A Patrícia Angeletti (@pangeletti) pegou o carro no meio da madrugada para salvar uma família isolada em um bairro que foi soterrado na Serra. A estrada que pegou sumiu horas depois. Brigou com bombeiro, juntou doações, foi voluntária. Mas disse que a sensação de fazer pouco e os gritos que ouviu naquela noite vão perseguir seu coração pra sempre. A Pati é uma das mulheres mais inteligentes e melhores profissionais que já conheci. Também sei que quando ela coloca uma ideia na cabeça, vai até o fim. Mas não sabia que ela arriscaria a sua vida para salvar outras.

A energia que vem da necessidade

São muitas as histórias de quem está fazendo o que ninguém imaginava que teria de fazer. Só na minha rede tem gente trabalhando nas mais diferentes frentes. Em cada uma delas, eu gostaria de dar o abraço mais agradecido. 

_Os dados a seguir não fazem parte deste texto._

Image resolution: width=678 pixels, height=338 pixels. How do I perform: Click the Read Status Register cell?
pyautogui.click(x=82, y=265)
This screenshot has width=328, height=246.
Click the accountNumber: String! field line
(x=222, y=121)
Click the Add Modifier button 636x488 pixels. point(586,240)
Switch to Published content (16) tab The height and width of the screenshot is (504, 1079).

A verdade é que minhas amigas não são super-heroínas, não têm superpoderes e também não são exceções. Enquanto fazem tanto, têm seus trabalhos, suas famílias, casas, vidas que também foram afetadas de várias formas por essa tragédia. Ainda vou levar um tempo pra entender como elas conseguiram reagir assim. 

Dizem que o senso de necessidade cria uma energia que a gente nem sabia que tinha, acha tempo, descobre força. Mas tem uma coisa que me comove e surpreende ainda mais. Acho que só os mais próximos dessas pessoas que estiveram na linha de frente puderam testemunhar esse detalhe, e por isso termino cometendo a indiscrição de contar pra vocês: enquanto literalmente salvavam vidas, enfrentavam ameaças e testemunhavam dores, essas amigas também sorriam.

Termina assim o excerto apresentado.